GOAL OF THE EXERCISE ▸
Apart from the pictures, every entry should be reproduced exactly.

[Stored records]

◆ ◆ ◆ ◆ ◆

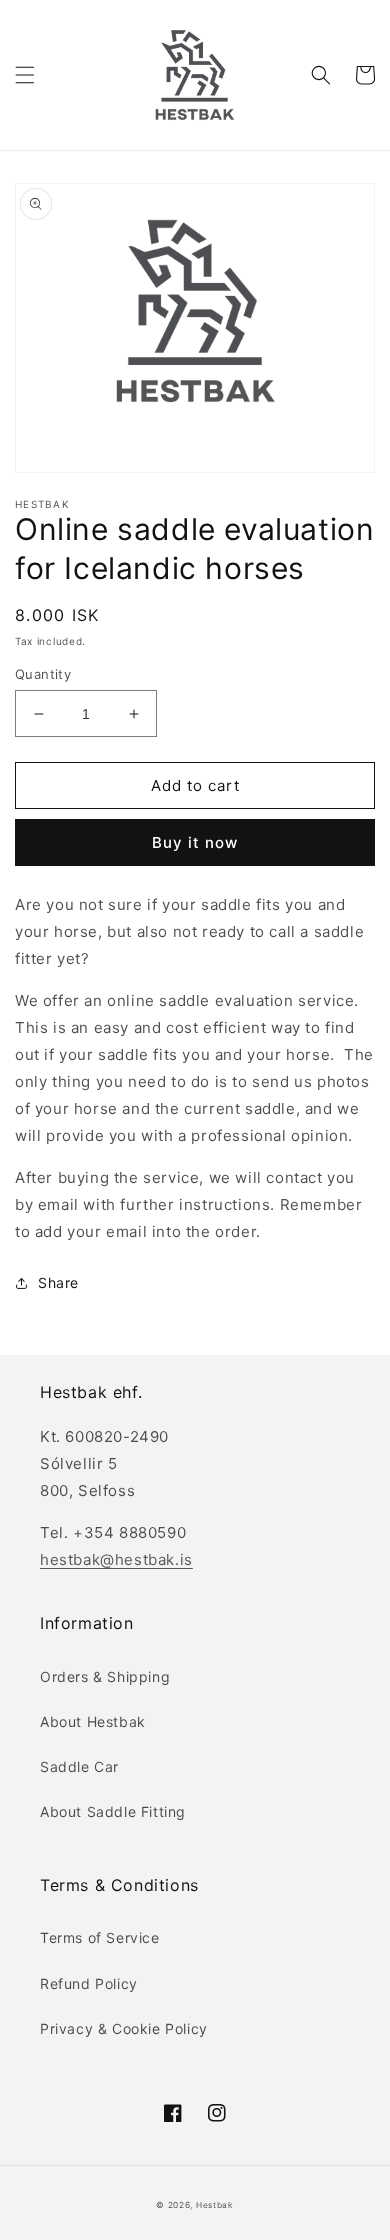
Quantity (43, 674)
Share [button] (58, 1282)
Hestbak (215, 2205)
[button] (25, 75)
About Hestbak (93, 1721)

◆ ◆ ◆ ◆ ◆

RESPONSE ▸
Quantity (43, 674)
Share [button] (58, 1282)
Hestbak (215, 2205)
[button] (25, 75)
About Hestbak (93, 1721)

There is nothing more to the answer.